The main story-line is Sissy’s voyage of self-discovery, but this mainly takes the form of hearing The Chink’s or Dr. Robbins’s ideas, and having sex with Bonanza and The Chink. The main plot engine of the novel’s second half—the endangered whooping cranes unnatural decision to stay at the Rubber Rose rather than winter in Texas, and the cowgirls’ subsequent stand-off with the FBI—seems so contrived and subservient to Robbins’ philosophical ideas that it is hard to care who wins the showdown. The fact that Sissy is allowed to escape the ranch just before the big showdown may be evidence of Robbins’ own uncertainty on how the book should end—he may have gotten her off the ranch to prepare for a pitched battle—but there was no need for Sissy to escape once Robbins made the decision to not wipe out the cowgirls. The present ending, with Bonanza Jellybean’s death and Sissy’s and The Chink’s baby (the familiar birth-cancels-out-death ending), is as satisfying as any other possible ending given our distance from the characters.

Indeed, in lieu of story and characterization, Robbins’ two motivations for writing seem to be to amuse and to impart his views about religion (the book’s “about the author” paragraph describes Robbins as “a former student of art and religion.”). This is a book driven more by ideas than observation and understanding of the human condition. The central idea behind Robbins’ view of religion is that ancient life-affirming pagan matriarchies were wiped out by other-worldly, Judeo-Christian patriarchies, whose progeny in turn spawned the evils of technology and civilization. This idea underscores Robbins’ feminism, at times taken to the point of self-parody when put in the mouths of some of the cowgirls. Too often in Even Cowgirls Get the Blues, Robbins show he has not yet learned the principle lesson for the philosophical novelist: that to convey ideas effectively, the philosophical novel must dramatize ideas rather than proclaim them. Show, don’t tell.

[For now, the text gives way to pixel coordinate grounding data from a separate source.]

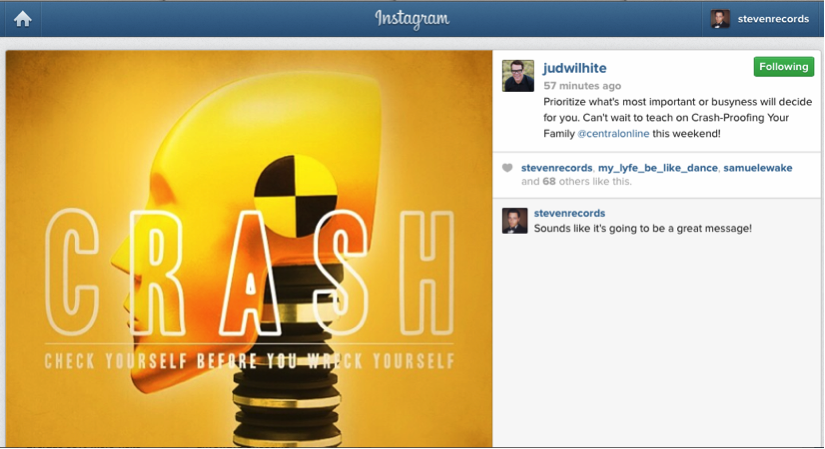
Task: Visit the @centralonline mention
Action: (x=613, y=134)
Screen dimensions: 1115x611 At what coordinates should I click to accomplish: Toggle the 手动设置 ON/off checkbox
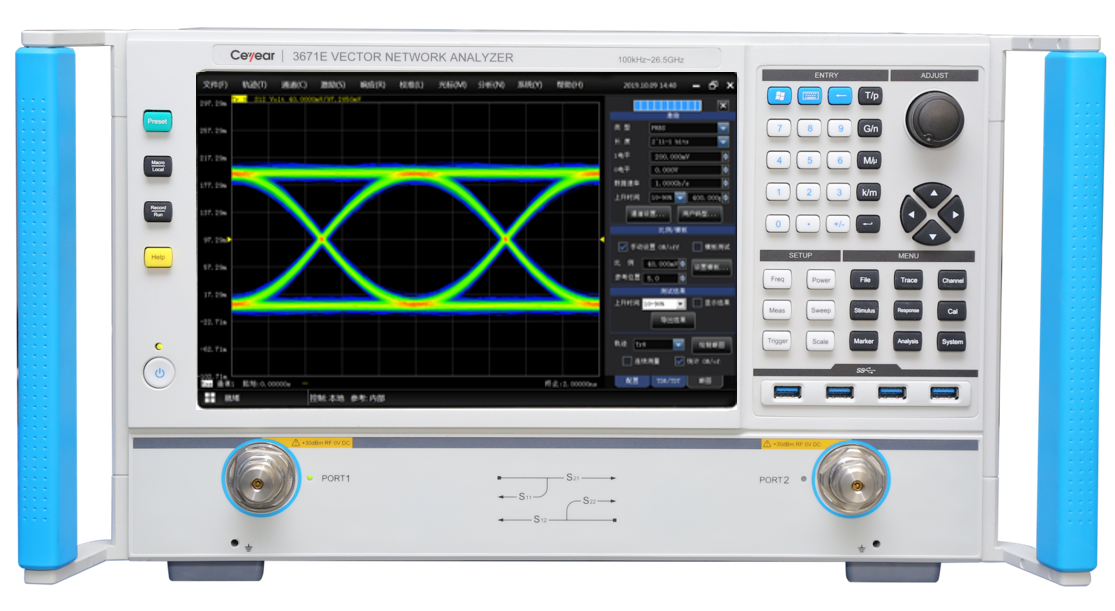pos(624,247)
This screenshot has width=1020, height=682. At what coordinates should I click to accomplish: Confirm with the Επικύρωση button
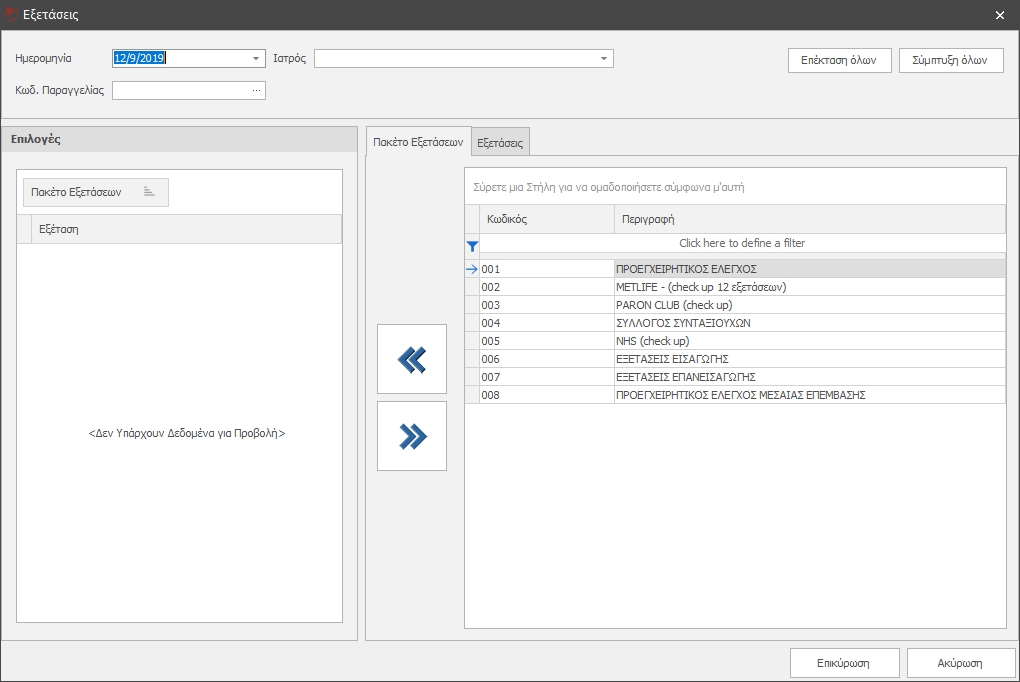(842, 663)
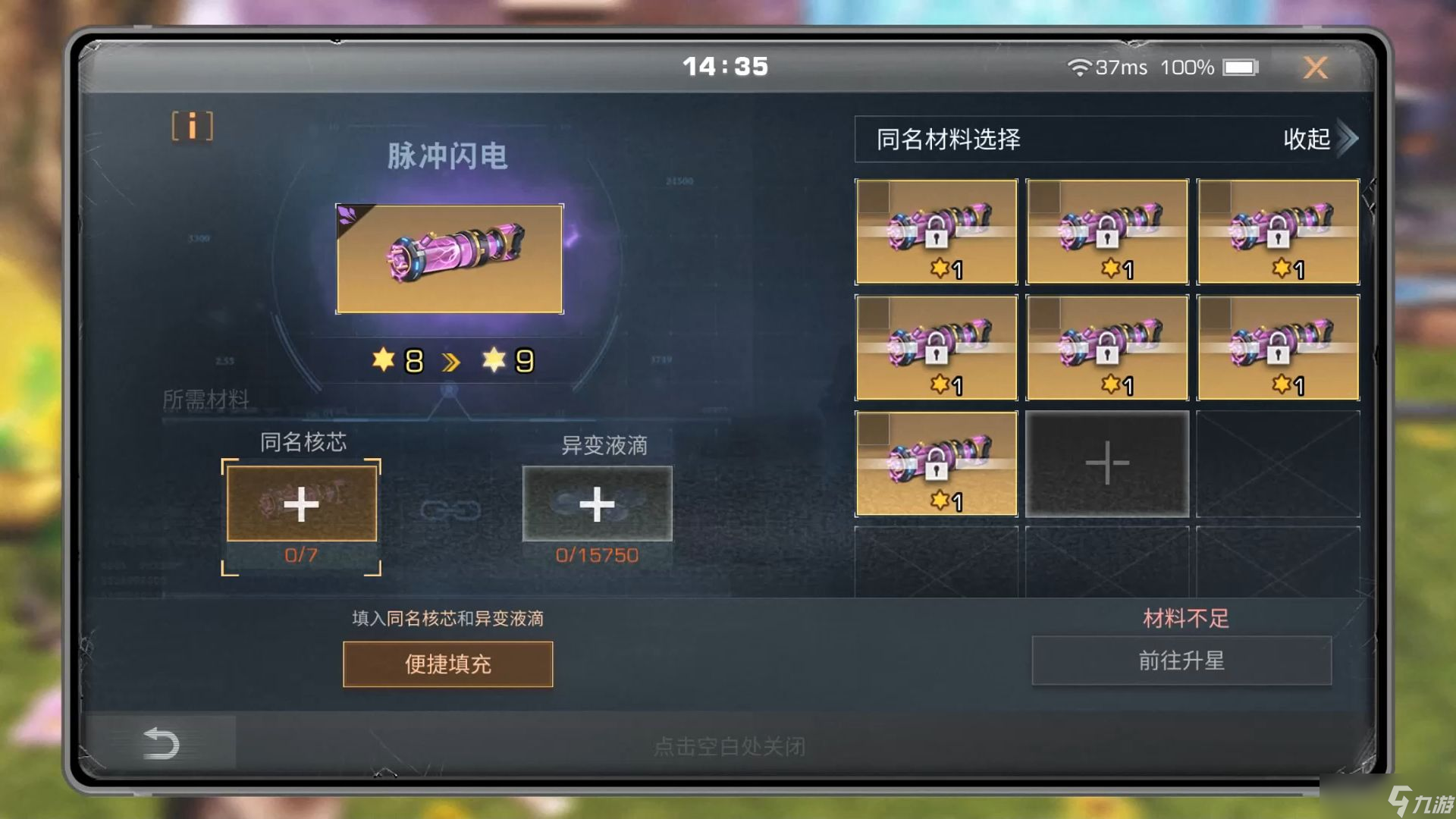The image size is (1456, 819).
Task: Click the battery indicator icon
Action: (1241, 67)
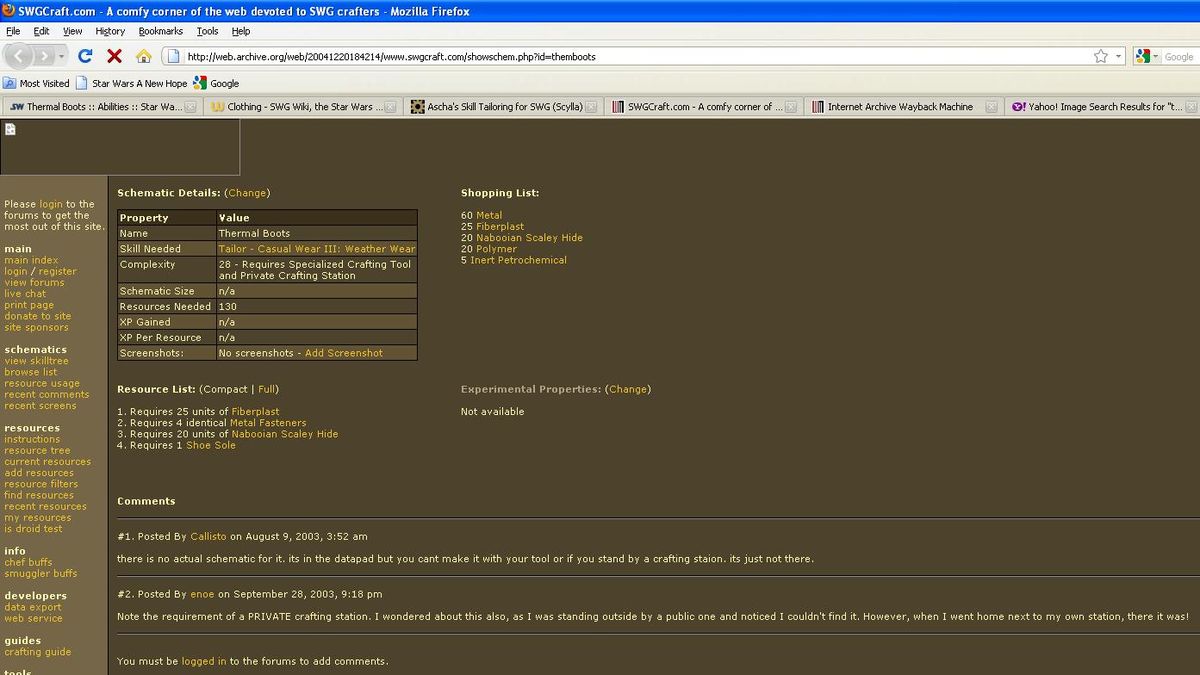The height and width of the screenshot is (675, 1200).
Task: Open the search engine selector dropdown
Action: point(1146,57)

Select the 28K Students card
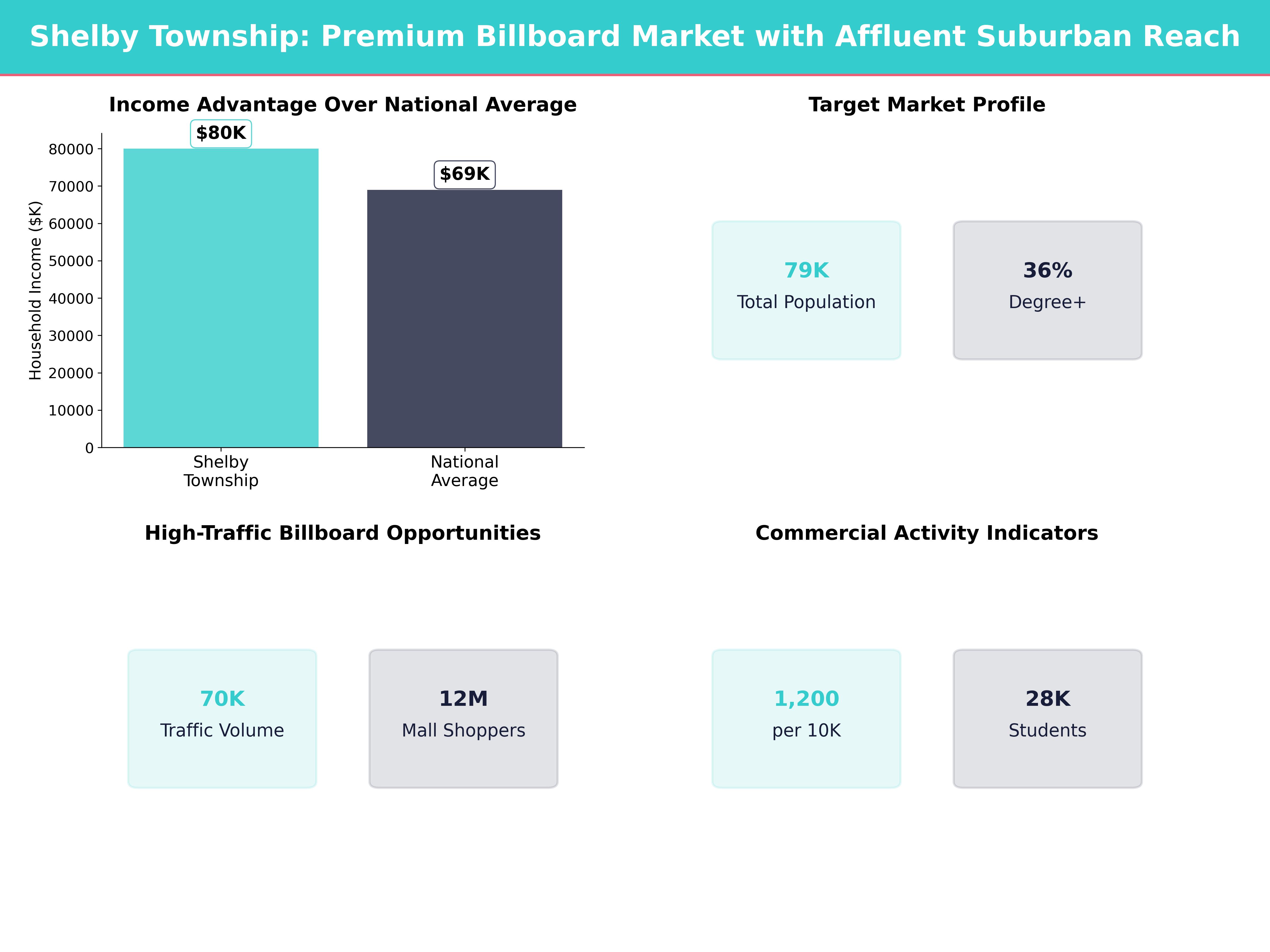click(x=1047, y=718)
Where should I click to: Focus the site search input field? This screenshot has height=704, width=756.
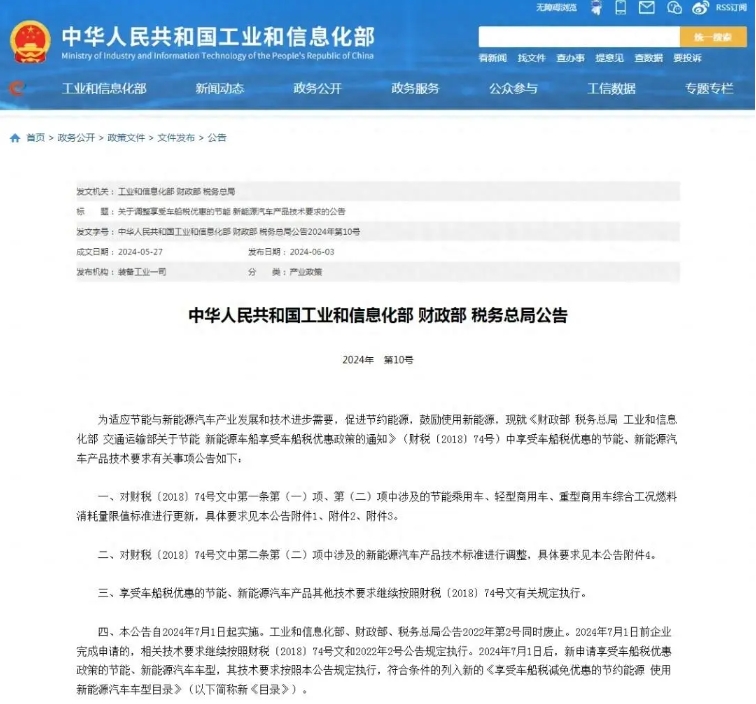(579, 37)
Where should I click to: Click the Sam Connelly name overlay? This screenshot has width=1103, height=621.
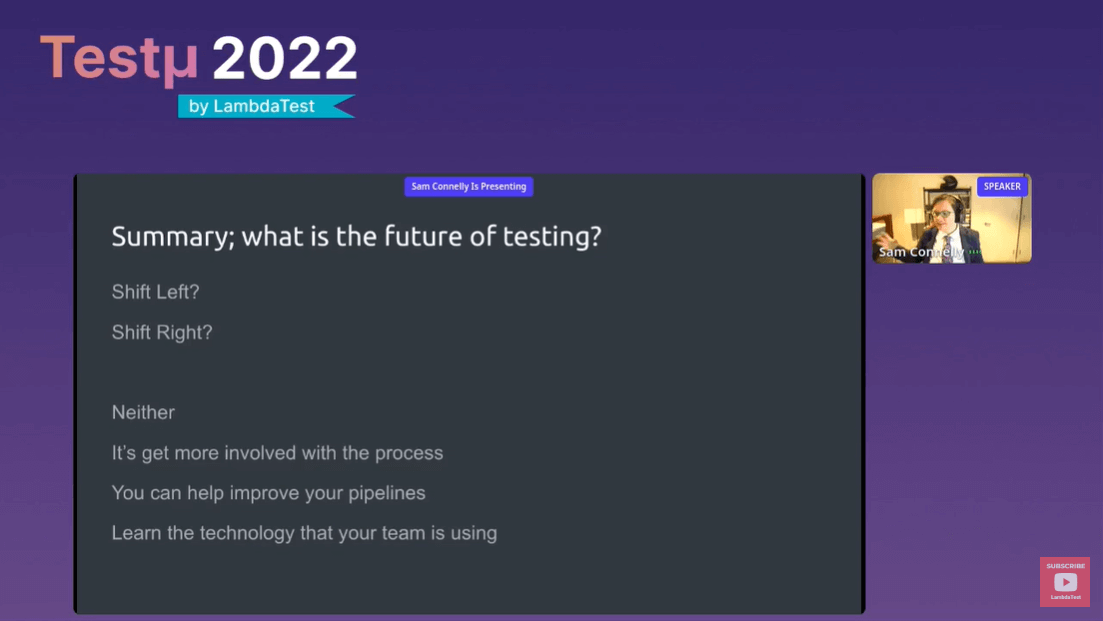[x=922, y=253]
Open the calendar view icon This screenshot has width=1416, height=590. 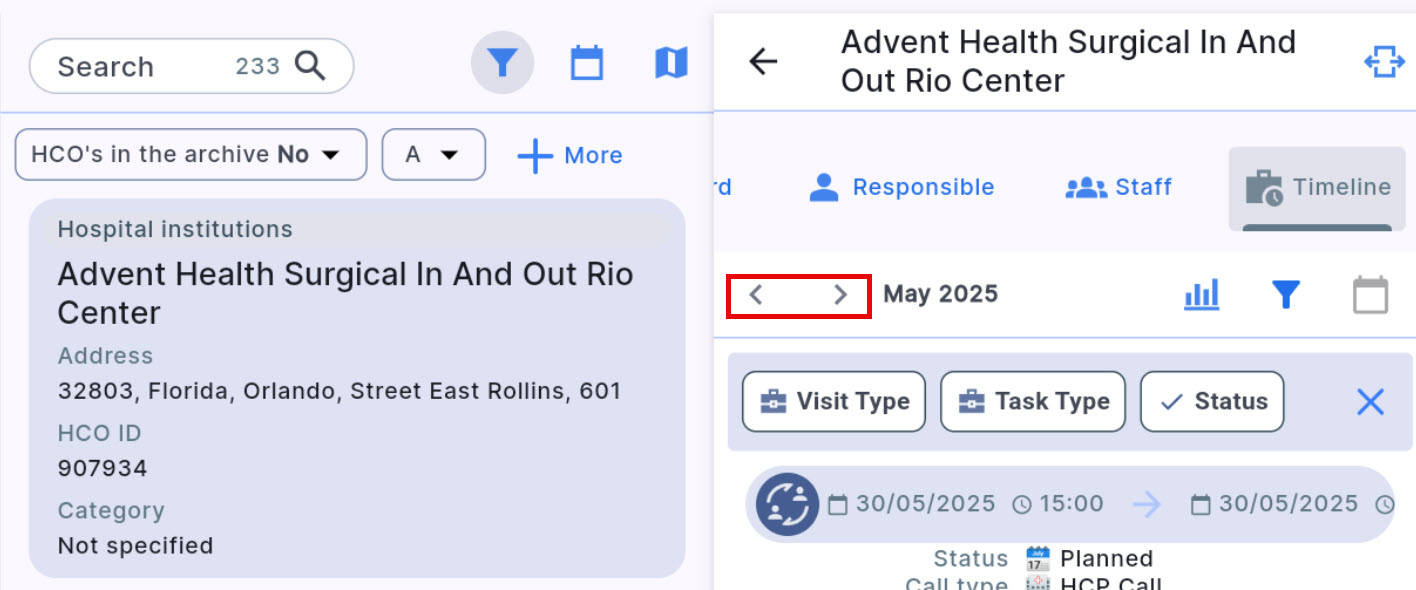tap(587, 63)
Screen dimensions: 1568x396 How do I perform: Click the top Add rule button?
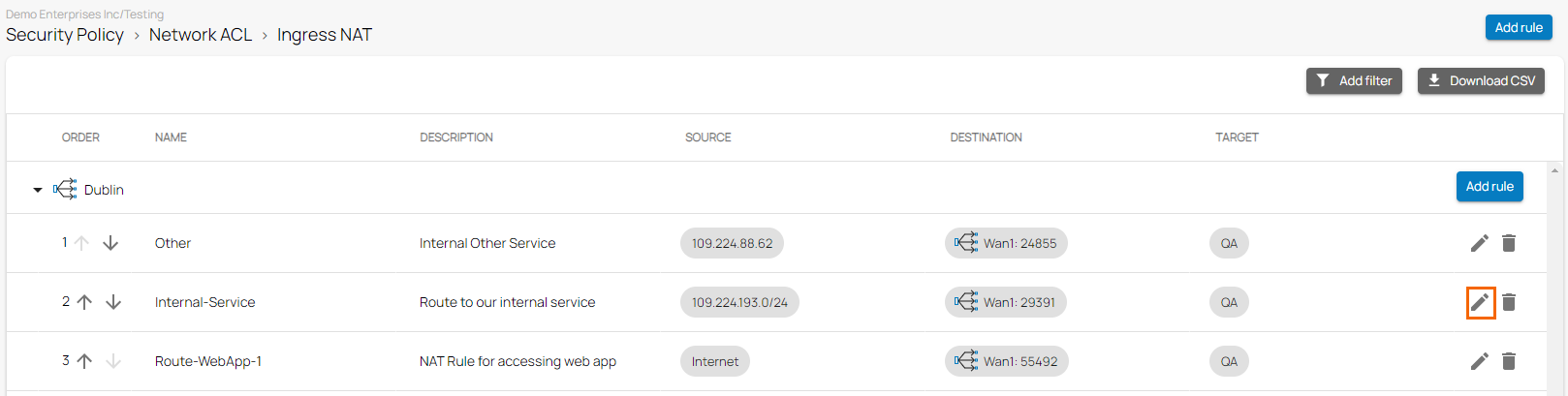pyautogui.click(x=1518, y=27)
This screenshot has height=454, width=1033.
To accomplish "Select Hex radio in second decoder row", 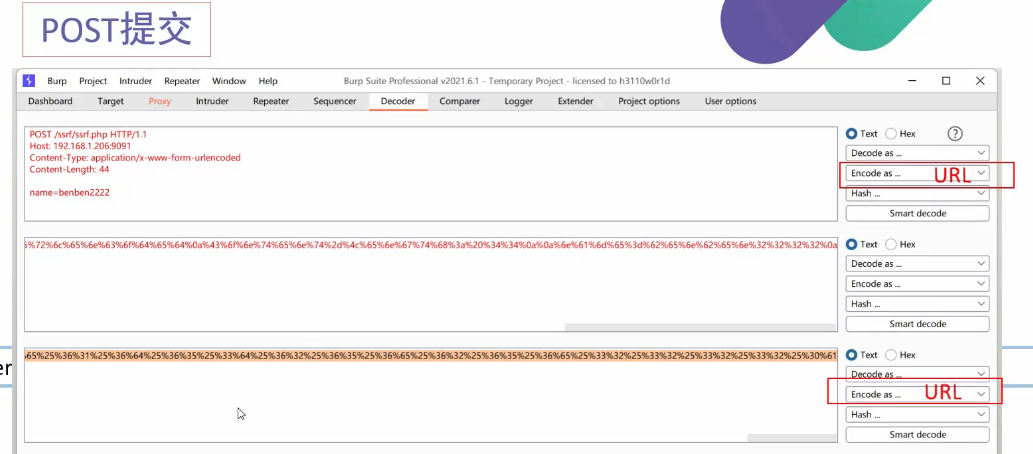I will click(x=891, y=244).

Robbins’ philosophical showpiece, the Clockworks, intends to show us how the measurement of linear time is the scourge of modern humanity. The Chink, as a young man, learned about the Clockworks from an eclectic group of American Indians. Although an elaborate metaphor, the essence of the Clockworks is that they chime the passage of time in a random fashion, sounding as often as a few seconds apart and as little as months apart. This presumably helps its adherents to stay grounded in the now, rather than the sinister segmentation of life effected by Western time with its ubiquitous uniform clocks. Despite the clarity of Robbins’ Clockworks critique of linear time, the idea that time is relativistic has experienced such wide currency in literature since Einstein’s Special Theory of Relativity and the drooping clocks hanging from spare branches in Dali’s “Persistence of Memory” paintings that it is hard to be excited by it. But Robbins tries hard: his Clock People toiling through the caves echo the central metaphor in western philosophy, Plato’s Allegory of the Cave, though for Robbins, the people in the caves are enlightened, and the people in the light are misguided.

Even Cowgirls Get the Blues contains much more charm, wit, and metaphorical invention than many novels. It is also very much a product of its time, a countercultural novel, with strong antecedents in the work of Vonnegut, Pynchon (who endorsed this work), Heller, and Salinger. But it has not aged as well as Slaughterhouse Five, Gravity’s Rainbow, Catch-22, or The Catcher in The Rye, and lacks their literary importance. Robbins’ work occupies a middle-brow realm similar to the work of John Irving (The World According To Garp, A Prayer for Owen Meany); but Irving’s work, with its well-drawn characters and compelling (if visibly architected) stories, will probably outlive Robbins’. Robbins’ work is inspired by the attitudes of the Sixties’ counterculture, Romantic attitudes that will always live on and morph into different forms, but whose Sixties incarnation may not be as compelling to read in the decades ahead.